**EXERCISE BRIEF**
Each line of the data below that carries the word "재무결산실무" needs to be copied.

**RECORDS FOR THE TASK**
┄┄┄┄┄┄┄┄┄┄┄┄┄┄┄┄┄┄┄┄
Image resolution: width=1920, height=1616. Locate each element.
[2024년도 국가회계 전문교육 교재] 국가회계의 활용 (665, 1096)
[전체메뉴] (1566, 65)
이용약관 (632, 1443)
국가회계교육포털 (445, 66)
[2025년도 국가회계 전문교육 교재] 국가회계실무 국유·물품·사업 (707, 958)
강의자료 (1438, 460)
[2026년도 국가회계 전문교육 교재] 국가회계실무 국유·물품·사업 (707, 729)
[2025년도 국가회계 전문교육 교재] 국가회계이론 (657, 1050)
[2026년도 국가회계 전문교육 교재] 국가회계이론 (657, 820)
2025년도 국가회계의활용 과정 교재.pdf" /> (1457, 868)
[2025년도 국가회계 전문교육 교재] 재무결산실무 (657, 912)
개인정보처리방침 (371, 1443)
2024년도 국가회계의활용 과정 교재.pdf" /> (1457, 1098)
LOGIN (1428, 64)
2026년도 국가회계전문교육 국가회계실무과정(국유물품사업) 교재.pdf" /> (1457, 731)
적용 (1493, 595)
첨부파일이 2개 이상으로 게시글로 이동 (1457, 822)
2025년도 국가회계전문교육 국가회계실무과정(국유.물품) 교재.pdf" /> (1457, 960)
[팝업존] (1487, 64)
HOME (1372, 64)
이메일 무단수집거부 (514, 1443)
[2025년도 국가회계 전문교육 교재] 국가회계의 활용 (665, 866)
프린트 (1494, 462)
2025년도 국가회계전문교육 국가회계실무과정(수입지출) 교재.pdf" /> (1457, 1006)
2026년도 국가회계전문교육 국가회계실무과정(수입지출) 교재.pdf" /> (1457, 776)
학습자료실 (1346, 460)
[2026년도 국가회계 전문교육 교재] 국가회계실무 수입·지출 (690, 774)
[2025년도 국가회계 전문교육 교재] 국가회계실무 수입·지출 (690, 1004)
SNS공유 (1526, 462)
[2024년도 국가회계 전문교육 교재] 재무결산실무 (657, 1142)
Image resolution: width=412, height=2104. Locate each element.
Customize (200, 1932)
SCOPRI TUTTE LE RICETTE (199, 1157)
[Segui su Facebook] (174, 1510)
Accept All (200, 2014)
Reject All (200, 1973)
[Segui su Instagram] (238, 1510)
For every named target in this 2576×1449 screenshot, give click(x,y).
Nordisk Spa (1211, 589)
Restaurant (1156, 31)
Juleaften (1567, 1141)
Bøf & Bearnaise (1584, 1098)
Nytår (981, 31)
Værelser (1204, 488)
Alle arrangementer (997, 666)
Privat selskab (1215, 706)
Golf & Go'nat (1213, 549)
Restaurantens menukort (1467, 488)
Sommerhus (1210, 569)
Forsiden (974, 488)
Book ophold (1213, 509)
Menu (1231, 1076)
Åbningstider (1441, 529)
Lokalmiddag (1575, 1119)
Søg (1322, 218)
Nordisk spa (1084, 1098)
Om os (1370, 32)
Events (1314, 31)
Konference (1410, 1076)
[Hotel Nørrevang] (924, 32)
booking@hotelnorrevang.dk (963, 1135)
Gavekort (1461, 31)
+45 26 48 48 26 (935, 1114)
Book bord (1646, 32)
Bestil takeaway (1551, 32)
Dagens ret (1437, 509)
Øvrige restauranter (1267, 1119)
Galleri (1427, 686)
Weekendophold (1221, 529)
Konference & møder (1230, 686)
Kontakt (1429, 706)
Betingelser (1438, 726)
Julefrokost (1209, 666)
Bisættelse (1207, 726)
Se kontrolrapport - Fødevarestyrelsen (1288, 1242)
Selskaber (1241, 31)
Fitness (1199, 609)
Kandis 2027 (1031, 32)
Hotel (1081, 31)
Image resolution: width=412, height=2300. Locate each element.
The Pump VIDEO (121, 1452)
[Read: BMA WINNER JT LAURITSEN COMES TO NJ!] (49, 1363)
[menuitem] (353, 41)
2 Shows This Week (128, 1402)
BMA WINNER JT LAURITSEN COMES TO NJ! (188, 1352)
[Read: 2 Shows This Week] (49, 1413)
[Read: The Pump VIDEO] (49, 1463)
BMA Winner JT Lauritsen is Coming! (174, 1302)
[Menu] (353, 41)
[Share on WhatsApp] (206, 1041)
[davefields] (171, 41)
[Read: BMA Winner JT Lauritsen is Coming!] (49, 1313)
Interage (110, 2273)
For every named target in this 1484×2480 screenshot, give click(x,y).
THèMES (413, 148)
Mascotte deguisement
┄┄┄┄┄┄┄┄┄┄┄┄┄┄┄┄┄┄┄┄
**TASK RESPONSE**
[2025년도 국가회계 전문교육 교재] 재무결산실무 (657, 912)
[2024년도 국가회계 전문교육 교재] 재무결산실무 (657, 1142)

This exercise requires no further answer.